As far as gastric bypass patients are concerned, there is an abundance of healthy proteins on the menu here. The seafood is fresh and cooked to order, and there is very little fried fish on the menu, so you will get your fish broiled, grilled, or, in the case of the tuna, seared. Most of the fish comes with some sort of butter sauce – rum butter; lemon butter; bacon and sherry butter… You can ask for them not to include the butter on the dish if you are sensitive to the extra fat. There is a chicken dish – but on the night we were there, there was only one chicken dish besides the buffalo chicken salad. Ask the waiter if you are not familiar with the fish. On the night we were there, there was a fish called a Bronzini on the menu. We would have ordered it, but after discussing with our waiter, we learned that the fish comes out whole, and I am more cautious about fish bones since my surgery.
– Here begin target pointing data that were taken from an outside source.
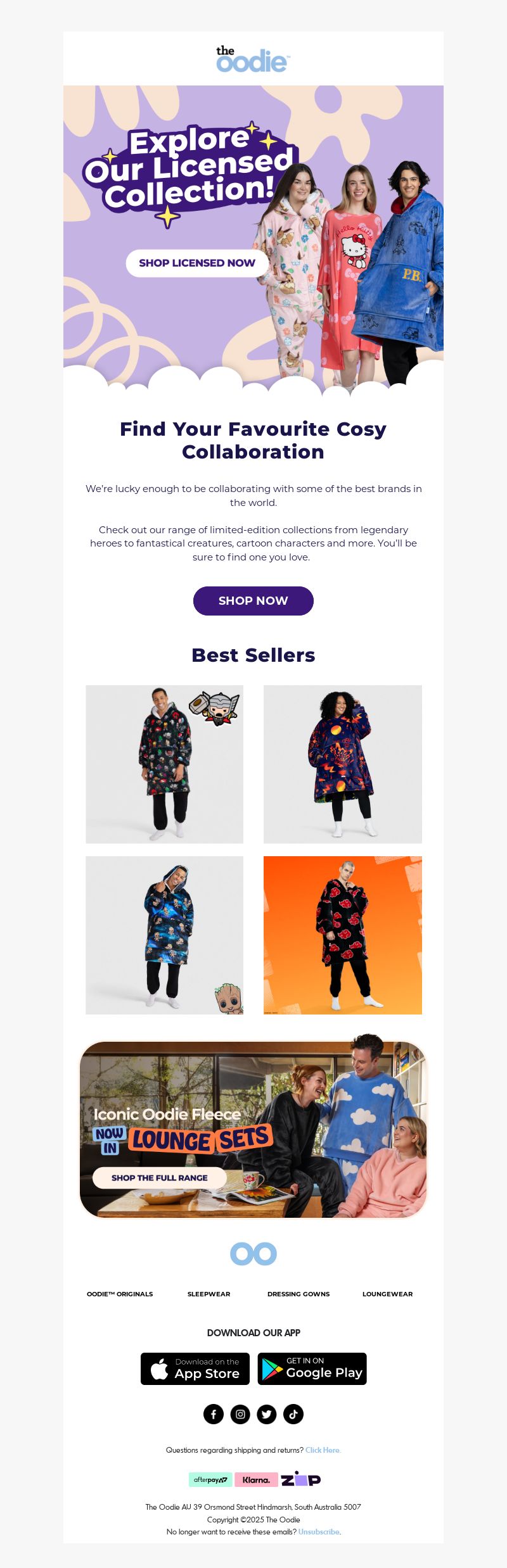Open Loungewear menu link
The height and width of the screenshot is (1568, 507).
pos(388,1294)
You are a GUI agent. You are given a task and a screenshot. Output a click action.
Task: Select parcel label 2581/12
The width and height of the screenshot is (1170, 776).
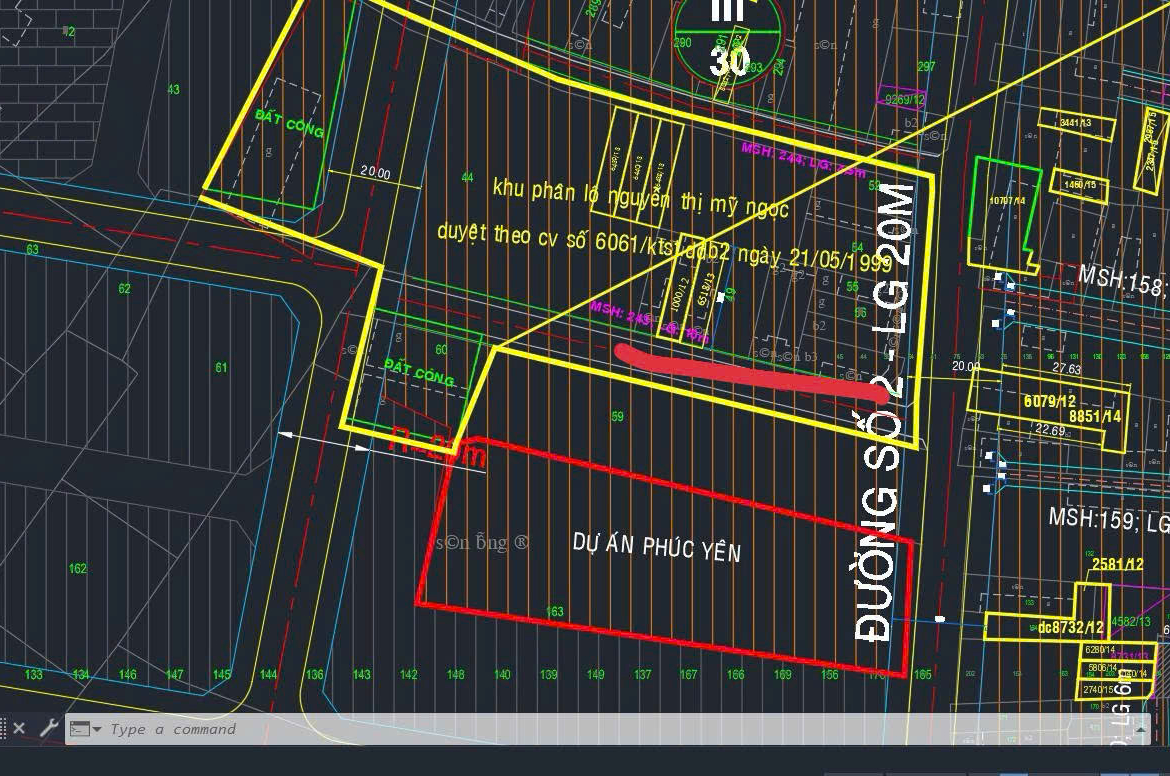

The prices on the menu are not outrageous, but you will easily spend upwards of $20 – $24 dollars for your entree. When you compare the meal you get here to the meal you might get at Red Lobster for less money, you can certainly see where the difference in price is, but it’s hard to justify the difference.
We wanted to be blown away by the meal here, and the bottom line is we were not. For the amount of money we spent, blown away would have been better. This is a nice only once in a while for an occasion type restaurant. My kids will probably keep eating at Red Lobster.